The workshop brought together talented young scholars from computer science, social sciences and humanities. I met many women my age studying media, politics, economics, etc. During the workshop, I realised that the women in the batch didn’t get the same benefit of the doubt as the men.

Two women, in particular, always enriched the discussions with their contributions but weren’t taken as seriously as our male counterparts or me. They were perceived as loud, abrasive, and typical. Having figured out that to be taken seriously in an academic space full of men, I tended to avoid emotions and appear unaffected, cool and detached in discussions. I had mastered this to a certain extent. Still, the impact of that performance showed up in my private moments when I’d break down because of how horrible it felt, especially when the discussion was political.

The women mentioned above didn’t do that. They were inconvenient. They laughed loudly, shrilly. One of them casually dabbled in astrology. They were too much. Of course, this happened outside the professional spaces, where people were expected to unwind. Clearly, they weren’t unwinding professionally enough because I’d hear a colleague complain about them every day. 

Now the thing about many social scientists is that they may be good at statistics, but they can also suck at math, especially the ones who do qualitative research. With its desperation to be considered a natural science, economics is an exception. So one day, my female friends were complaining about maths because the workshop had quite a bit of it. They went up to the CS folks, asking them for help. My male colleagues saw this as a perfect opportunity to create an attention-seeking narrative: “Bro, how are they not even good at math? They are just doing this for attention. Anyone can learn Math.” 

It led to an eventual argument between an engineer-turned-economist friend and me, where I forgot to perform. I was in tears as I questioned his comments, where he discredited my women friends, even when they clearly knew and understood their subject of expertise.
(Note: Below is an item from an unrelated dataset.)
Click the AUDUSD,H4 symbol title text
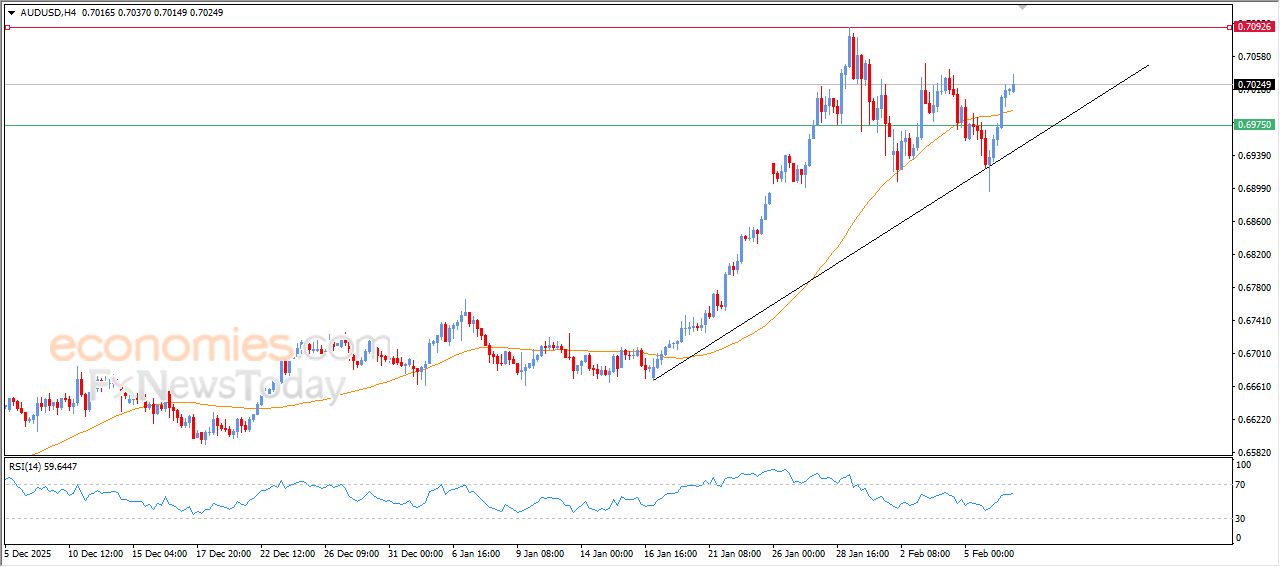[x=48, y=13]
I also explained that maths can be challenging to many people who choose social sciences, and economics is an exception. Of course, I got the traditional responses: “You are overreacting. Don’t use words such as sexism. Maths is not even that difficult. They just don’t want to work hard”. Only when the friend spoke to a CSS professor, who later echoed my sentiments, did he realise that he had messed up. He later apologised to me. My perspective had to be legitimised by a person in power for it to be taken seriously, but better late than never, right?

But why did it take over a week for me to confront my friend? Simply because somewhere, I was also looking down on women. Not because I didn’t think they were brilliant but because I was really insecure. Growing up unfeminine and ugly (as my bullies in school lovingly called me), I had learned that to get acknowledged, I had to be not like other girls. It didn’t help that my school enabled this behaviour.

And so when a woman would turn up to be just as good, or even better at what I did, like reviewing films or playing basketball, I’d feel threatened. It was like I had been programmed to ensure I differentiated myself as a product to be treated as a valuable person.

I didn’t speak up earlier because I felt inferior to my women colleagues. They were a lot like me. Some of them were way more talented and articulate than I was! I was terrified of that. So I enabled the misogyny by staying quiet. 

After my meltdown and reflection, I realised that I no longer wanted to perform to be taken seriously. I am more pragmatic these days, but I no longer shy away from talking emotionally because… surprise surprise, you can have rational discussions in good faith AND honour your needs. I went back to all the people I had distanced over the years because I felt insecure. I apologised to them. Some ties couldn’t be mended, but fortunately, many of these folks are now terrific friends.

I have yet to completely unlearn this competitive instinct. I still freeze when I see women or non-binary people kick ass at what I do. But these days, instead of seething in envy, I turn towards curiosity and look inwards. How can I learn from you? What is it that I am reacting to? How can I acknowledge my insecurity without externalising it towards you?